I’m trying to install PyTorch 1.2.0 and Torchvision 0.4.0 from the l4t-base:r32.3.1 image on my Jetson Nano. Here are the relevant parts of my Dockerfile:
FROM nvcr.io/nvidia/l4t-base:r32.3.1 ... $PIP_INSTALL \ numpy \ pandas \ cloudpickle \ Cython \ boto3 \ && \ $APT_INSTALL \ zlib1g \ zlib1g-dev \ libjpeg-dev \ && \ ... wget https://nvidia.box.com/shared/static/06vlvedmqpqstu1dym49fo7aapgfyyu9.whl -O torch-1.2.0a0+8554416-cp36-cp36m-linux_aarch64.whl && \ pip3 install torch-1.2.0a0+8554416-cp36-cp36m-linux_aarch64.whl \ && \ export LD_LIBRARY_PATH=$LD_LIBRARY_PATH:/usr/local/cuda-10.0/targets/aarch64-linux/lib/ && \ ls /usr/local/cuda-10.0/targets/aarch64-linux/lib/ && \ # Just to see files in folder git clone --branch v0.4.0 https://github.com/pytorch/vision torchvision && \ cd torchvision && \ sudo python3 setup.py install && \ cd ../ && \ $PIP_INSTALL \ 'pillow<7'
I found the above from instructions from this post..
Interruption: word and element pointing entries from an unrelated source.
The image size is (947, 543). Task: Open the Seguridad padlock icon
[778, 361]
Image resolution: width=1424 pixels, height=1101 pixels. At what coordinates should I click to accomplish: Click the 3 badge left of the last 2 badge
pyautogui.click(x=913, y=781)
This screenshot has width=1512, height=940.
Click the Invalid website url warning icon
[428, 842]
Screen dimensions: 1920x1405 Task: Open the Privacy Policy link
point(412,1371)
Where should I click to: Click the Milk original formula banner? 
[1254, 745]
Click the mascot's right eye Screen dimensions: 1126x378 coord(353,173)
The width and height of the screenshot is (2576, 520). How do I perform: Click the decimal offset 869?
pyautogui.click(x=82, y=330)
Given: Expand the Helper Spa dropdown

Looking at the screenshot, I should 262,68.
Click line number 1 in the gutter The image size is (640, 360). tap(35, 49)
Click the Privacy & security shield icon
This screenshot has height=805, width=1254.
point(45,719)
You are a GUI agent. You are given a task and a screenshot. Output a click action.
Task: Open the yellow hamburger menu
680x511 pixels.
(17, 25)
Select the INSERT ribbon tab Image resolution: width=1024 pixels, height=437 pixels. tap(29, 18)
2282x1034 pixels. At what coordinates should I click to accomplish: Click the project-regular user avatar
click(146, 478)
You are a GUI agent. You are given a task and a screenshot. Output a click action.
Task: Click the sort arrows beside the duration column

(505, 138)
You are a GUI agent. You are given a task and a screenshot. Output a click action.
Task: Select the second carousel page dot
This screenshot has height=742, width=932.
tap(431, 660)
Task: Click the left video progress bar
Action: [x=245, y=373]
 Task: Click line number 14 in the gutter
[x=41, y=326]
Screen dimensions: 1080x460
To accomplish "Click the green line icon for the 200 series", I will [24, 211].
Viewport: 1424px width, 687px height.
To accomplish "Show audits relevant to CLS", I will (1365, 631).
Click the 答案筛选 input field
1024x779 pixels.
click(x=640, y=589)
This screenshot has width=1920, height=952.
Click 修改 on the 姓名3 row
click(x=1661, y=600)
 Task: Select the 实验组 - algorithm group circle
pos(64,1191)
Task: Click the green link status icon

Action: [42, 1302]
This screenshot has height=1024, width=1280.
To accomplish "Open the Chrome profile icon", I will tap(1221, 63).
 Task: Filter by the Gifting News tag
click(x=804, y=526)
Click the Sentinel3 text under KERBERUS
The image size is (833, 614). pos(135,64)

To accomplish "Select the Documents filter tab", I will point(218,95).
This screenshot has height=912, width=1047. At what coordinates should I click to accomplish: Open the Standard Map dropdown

The build fails when attempting to import torch when running the Torchvision setup.py file:
Successfully installed torch-1.2.0a0+8554416 # 4 lines below are from the ls command in the above Dockerfile libcudadevrt.a libcudart_static.a stubs Cloning into 'torchvision'... Traceback (most recent call last): File "setup.py", line 13, in <module> import torch File "/usr/local/lib/python3.6/dist-packages/torch/__init__.py", line 81, in <module> from torch._C import * ImportError: libcudart.so.10.0: cannot open shared object file: No such file or directory
Doing some searching, I did find this user having similar issues on these forums but the user did not provide more information on how it was solved after solving it and the user was missing a different file. As you can see in my Dockerfile, I followed some of the instructions from the Nvidia employee in that thread (tried to export the path, also searched the contents of the folder which also confirmed the file was missing).
Any ideas why this file might be missing? FWIW I was able to get this to install fine directly onto my Jetson Nano without Docker.
Upon further searching and reading, it looks like this might be a CUDA version issue? Am I supposed to bring CUDA in from my host system to the Docker container before I can install Torchvision?